民国十五年,苏州城阊门外,有一条临河小巷,名曰“香雪海”。巷子深处,藏着一家不起眼的香铺,匾额上两个斑驳的旧字:“枕香阁”。
铺主姓苏,名枕月,是个年近三十的女子,素衣淡容,眉眼间总笼着一层挥之不去的倦意,却又透着一种别样的宁静。苏家世代制香,尤擅调一味据说是祖传秘方的“梦甜香”。此香非市面寻常安神香可比,以沉水香、龙涎香为骨,佐以夜合欢、忘忧草等数十味珍奇花草,最关键的是,需加入一味采自太湖深处、只在月夜开花的“水月莲”的花蕊,以及苏家独传的、称为“引梦诀”的调和心法。成品香呈淡金色,搓捻成塔,点燃后,烟气极淡,却聚而不散,丝丝缕缕,蜿蜒如游蛇,散发的香气清甜幽远,初闻如春日暖阳,再嗅如秋夜细雨,直透灵台。

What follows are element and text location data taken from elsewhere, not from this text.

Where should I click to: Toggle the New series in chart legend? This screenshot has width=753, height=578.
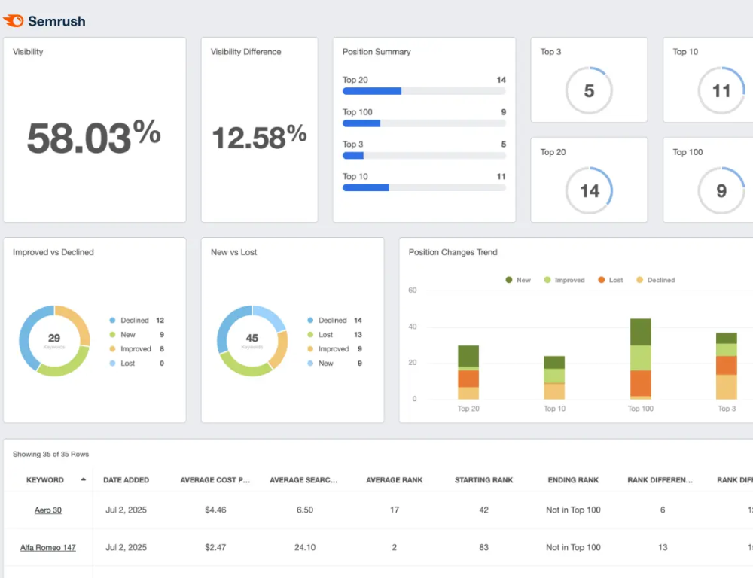pos(517,280)
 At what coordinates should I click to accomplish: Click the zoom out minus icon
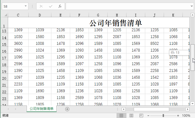click(x=148, y=115)
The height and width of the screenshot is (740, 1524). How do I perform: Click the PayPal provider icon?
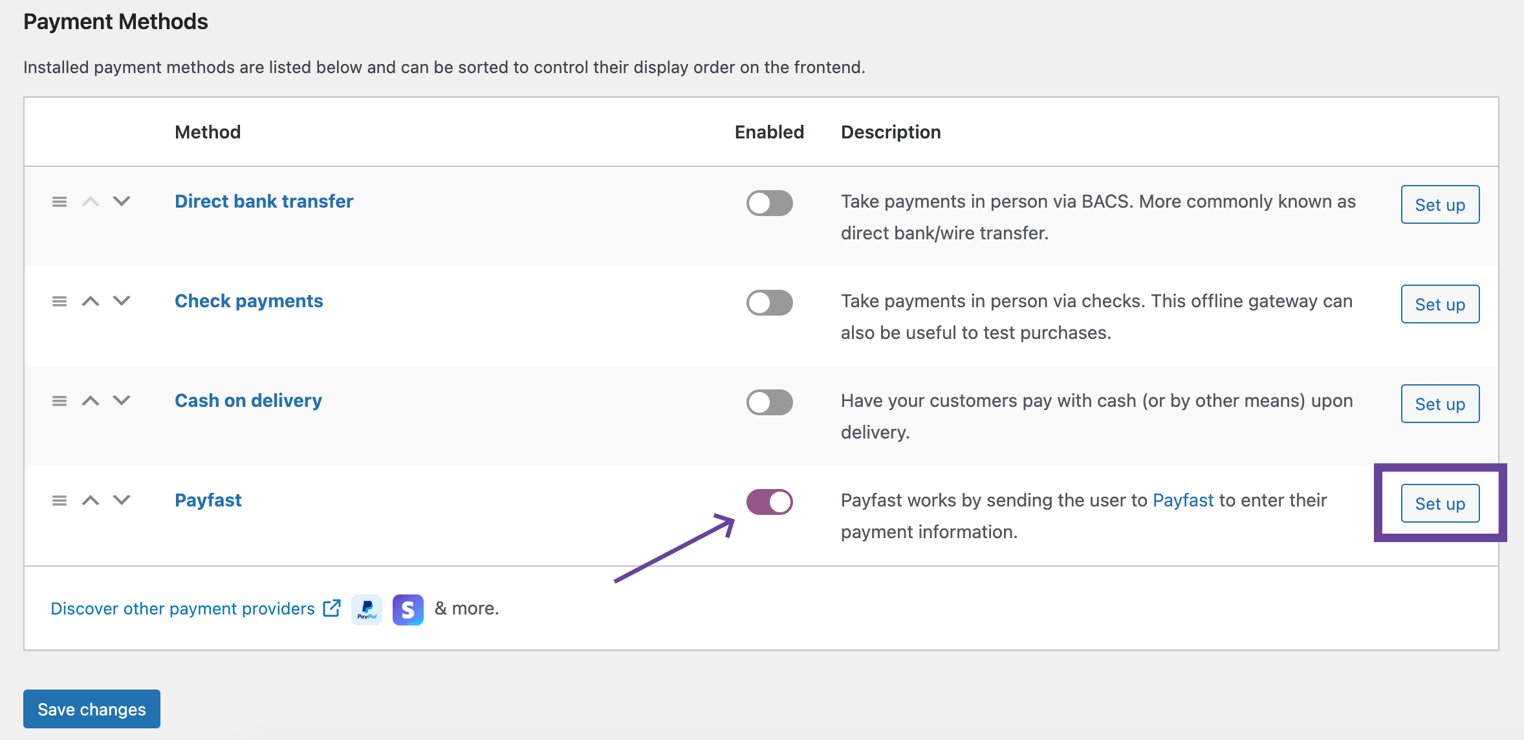click(366, 609)
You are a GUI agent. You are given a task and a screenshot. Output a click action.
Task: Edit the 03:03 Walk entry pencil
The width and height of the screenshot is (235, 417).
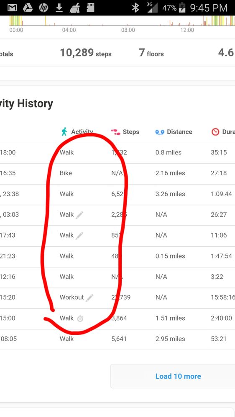click(79, 215)
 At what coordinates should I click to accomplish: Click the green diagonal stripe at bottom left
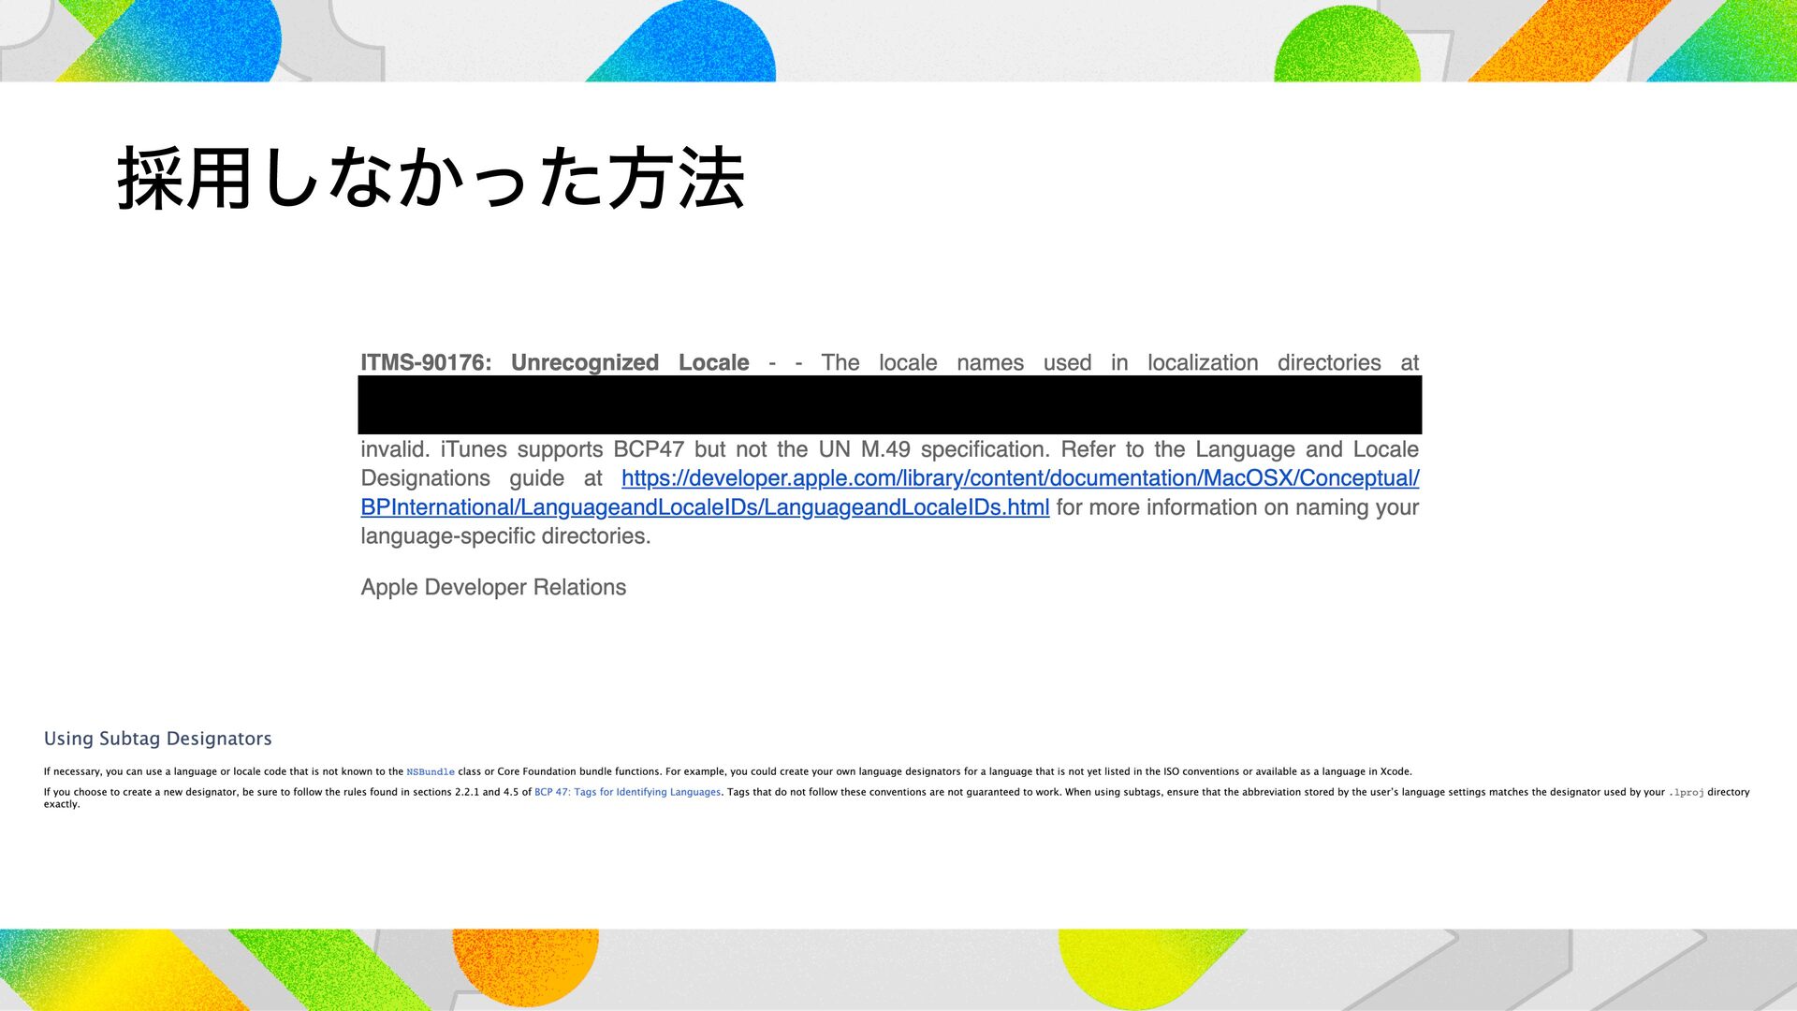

祖训有言:此“梦甜香”只用于自奉或馈赠至亲,旨在安神定魄,涤荡日间烦忧,引人一夜无梦酣眠,或偶得清宁美梦,以养心神。调香时,心必须澄澈如镜,无欲无求,只存“安宁”、“涤荡”之念。尤其严禁两点:一不可在香中注入调香者自身的强烈执念或私欲;二绝不可应他人之请,调制带有特定指向的“定制梦香”(如求财梦、相思梦、功名梦等),否则“香引魂偏,梦成桎梏,反噬其主”。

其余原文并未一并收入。